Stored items
────

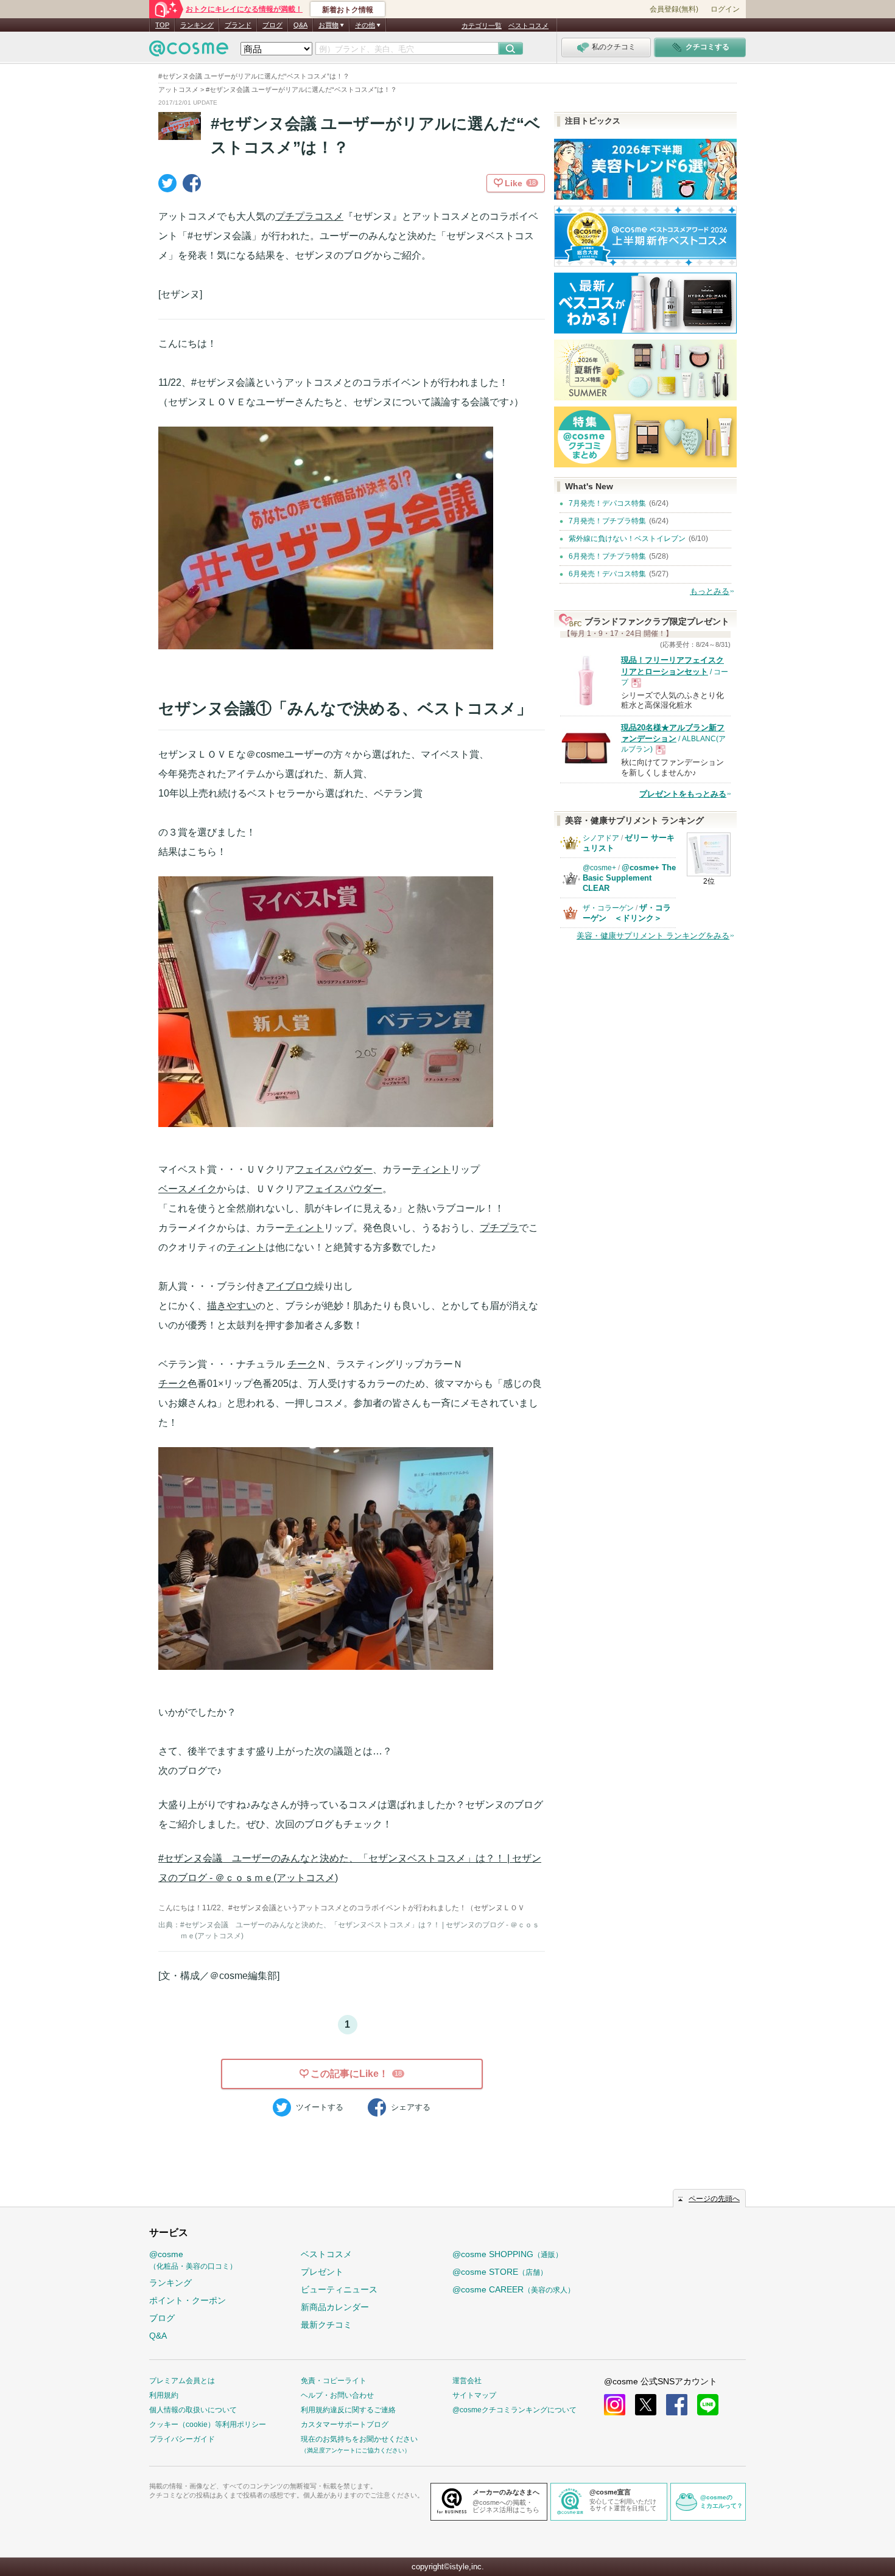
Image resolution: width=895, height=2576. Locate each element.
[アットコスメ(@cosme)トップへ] (188, 51)
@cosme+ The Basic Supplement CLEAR (629, 878)
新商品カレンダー (335, 2307)
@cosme (193, 2260)
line (707, 2404)
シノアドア (601, 838)
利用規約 (163, 2395)
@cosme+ (599, 868)
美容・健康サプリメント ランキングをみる (653, 935)
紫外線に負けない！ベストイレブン (627, 538)
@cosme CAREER (513, 2289)
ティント (431, 1169)
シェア (410, 2107)
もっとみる (709, 591)
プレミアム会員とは (182, 2380)
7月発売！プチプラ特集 (607, 521)
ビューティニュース (339, 2289)
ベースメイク (187, 1189)
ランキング (197, 25)
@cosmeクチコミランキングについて (514, 2410)
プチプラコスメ (309, 216)
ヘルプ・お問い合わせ (337, 2395)
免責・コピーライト (334, 2380)
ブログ (272, 25)
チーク (302, 1364)
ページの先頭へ (714, 2198)
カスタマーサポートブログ (344, 2424)
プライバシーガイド (182, 2439)
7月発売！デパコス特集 (607, 503)
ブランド (238, 25)
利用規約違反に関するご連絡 (348, 2410)
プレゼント (322, 2272)
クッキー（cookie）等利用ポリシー (207, 2424)
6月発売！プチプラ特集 (607, 556)
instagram (614, 2404)
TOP (162, 25)
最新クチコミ (326, 2325)
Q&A (300, 25)
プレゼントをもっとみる (682, 793)
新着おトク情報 (347, 9)
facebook (676, 2404)
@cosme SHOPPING (507, 2254)
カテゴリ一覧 (482, 25)
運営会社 (467, 2380)
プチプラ (499, 1228)
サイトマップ (474, 2395)
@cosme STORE (499, 2272)
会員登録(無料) (674, 9)
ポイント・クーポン (187, 2300)
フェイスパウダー (334, 1169)
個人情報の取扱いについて (193, 2410)
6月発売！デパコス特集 (607, 574)
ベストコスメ (528, 25)
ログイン (725, 9)
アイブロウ (289, 1286)
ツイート (319, 2107)
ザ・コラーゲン (608, 908)
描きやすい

────

Activity — Set down each record above exactly as it stands and leave out all pictures.

Result of this exercise —
Image resolution: width=895, height=2576. Locate each element.
[アットコスメ(@cosme)トップへ] (188, 51)
@cosme+ The Basic Supplement CLEAR (629, 878)
新商品カレンダー (335, 2307)
@cosme (193, 2260)
line (707, 2404)
シノアドア (601, 838)
利用規約 (163, 2395)
@cosme+ (599, 868)
美容・健康サプリメント ランキングをみる (653, 935)
紫外線に負けない！ベストイレブン (627, 538)
@cosme CAREER (513, 2289)
ティント (431, 1169)
シェア (410, 2107)
もっとみる (709, 591)
プレミアム会員とは (182, 2380)
7月発売！プチプラ特集 (607, 521)
ビューティニュース (339, 2289)
ベースメイク (187, 1189)
ランキング (197, 25)
@cosmeクチコミランキングについて (514, 2410)
プチプラコスメ (309, 216)
ヘルプ・お問い合わせ (337, 2395)
免責・コピーライト (334, 2380)
ブログ (272, 25)
チーク (302, 1364)
ページの先頭へ (714, 2198)
カスタマーサポートブログ (344, 2424)
プライバシーガイド (182, 2439)
7月発売！デパコス特集 (607, 503)
ブランド (238, 25)
利用規約違反に関するご連絡 (348, 2410)
プレゼント (322, 2272)
クッキー（cookie）等利用ポリシー (207, 2424)
6月発売！プチプラ特集 (607, 556)
instagram (614, 2404)
TOP (162, 25)
最新クチコミ (326, 2325)
Q&A (300, 25)
プレゼントをもっとみる (682, 793)
新着おトク情報 (347, 9)
facebook (676, 2404)
@cosme SHOPPING (507, 2254)
カテゴリ一覧 (482, 25)
運営会社 (467, 2380)
プチプラ (499, 1228)
サイトマップ (474, 2395)
@cosme STORE (499, 2272)
会員登録(無料) (674, 9)
ポイント・クーポン (187, 2300)
フェイスパウダー (334, 1169)
個人情報の取扱いについて (193, 2410)
6月発売！デパコス特集 (607, 574)
ベストコスメ (528, 25)
ログイン (725, 9)
アイブロウ (289, 1286)
ツイート (319, 2107)
ザ・コラーゲン (608, 908)
描きやすい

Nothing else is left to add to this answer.